He is not even the beginning of the end. Gonzales is the latest and most blatant actor in the United States' long and abominable participation in the use of torture.
From the final report of the United Nations International Conference on Torture:
The use of torture to extract confessions was not uncommon in the United States 60 years ago. This was especially true for black criminal suspects in the south. In one death sentence case the Supreme Court found that the confession had been obtained under torture and stated forcefully that such methods violated the fundamental guarantees of Due Process in the US Constitution. However, notwithstanding this official condemnation, abuses of custodial interrogation by police officers, often referred to as the "third degree", were a common feature in American criminal justice practices well into the 1960s.
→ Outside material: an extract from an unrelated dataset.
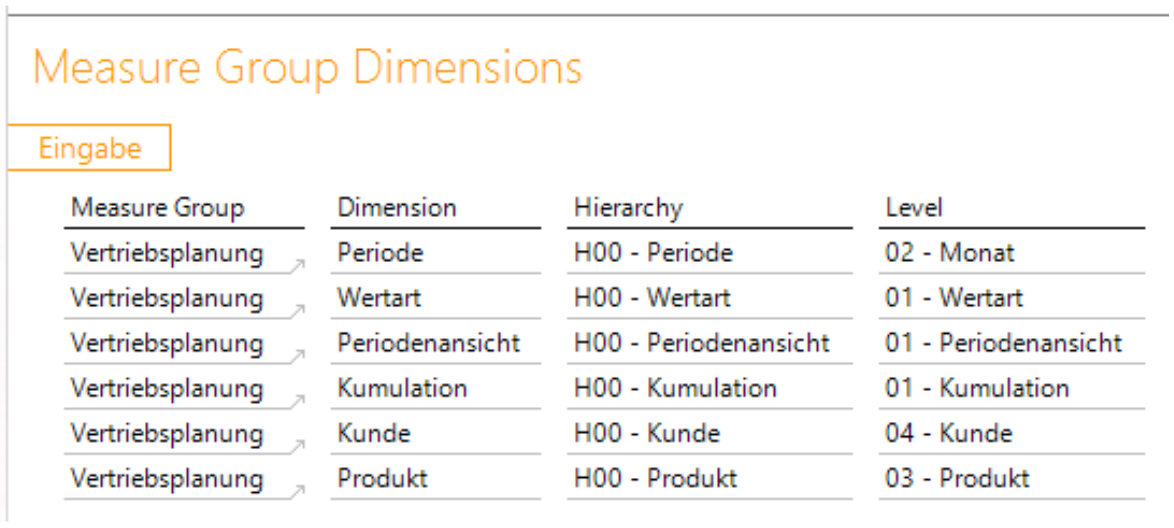
Task: Follow the arrow icon in the Kumulation row
Action: (297, 400)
The Supreme Court developed a jurisprudence in which confessions that were not "voluntary" were not admitted as evidence, but abusive interrogation practices continued to be commonplace throughout the United States.
Paul Hoffman, the author of the background paper "National Efforts to Eradicate Torture," which is cited above, also noted that "
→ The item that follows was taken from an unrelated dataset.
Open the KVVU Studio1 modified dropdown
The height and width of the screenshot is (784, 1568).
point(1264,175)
official torture has been eliminated during the last 25 years in the US."
Please tell that to Abner Louima, the Haitian immigrant who was sodomized by New York police officers in December 1999.
Need more evidence of how torture is woven into the thread of American life? Ida B. Wells documented the lynchings of 12 black men in Georgia in 1899,
An example must be made. Ordinary punishment was deemed inadequate. This Negro must be burned alive.
Between 1882 (when reliable statistics were first collected) and 1968 (when the classic forms of lynching had disappeared), 4,743 persons died of lynching, 3,446 of them black men and women.
Link
As James Allen has documented in his book Without Sanctuary, professional photographers were hired to take pictures and print postcards to "commemorate" lynchings. What did they write on the back? Wish you were here?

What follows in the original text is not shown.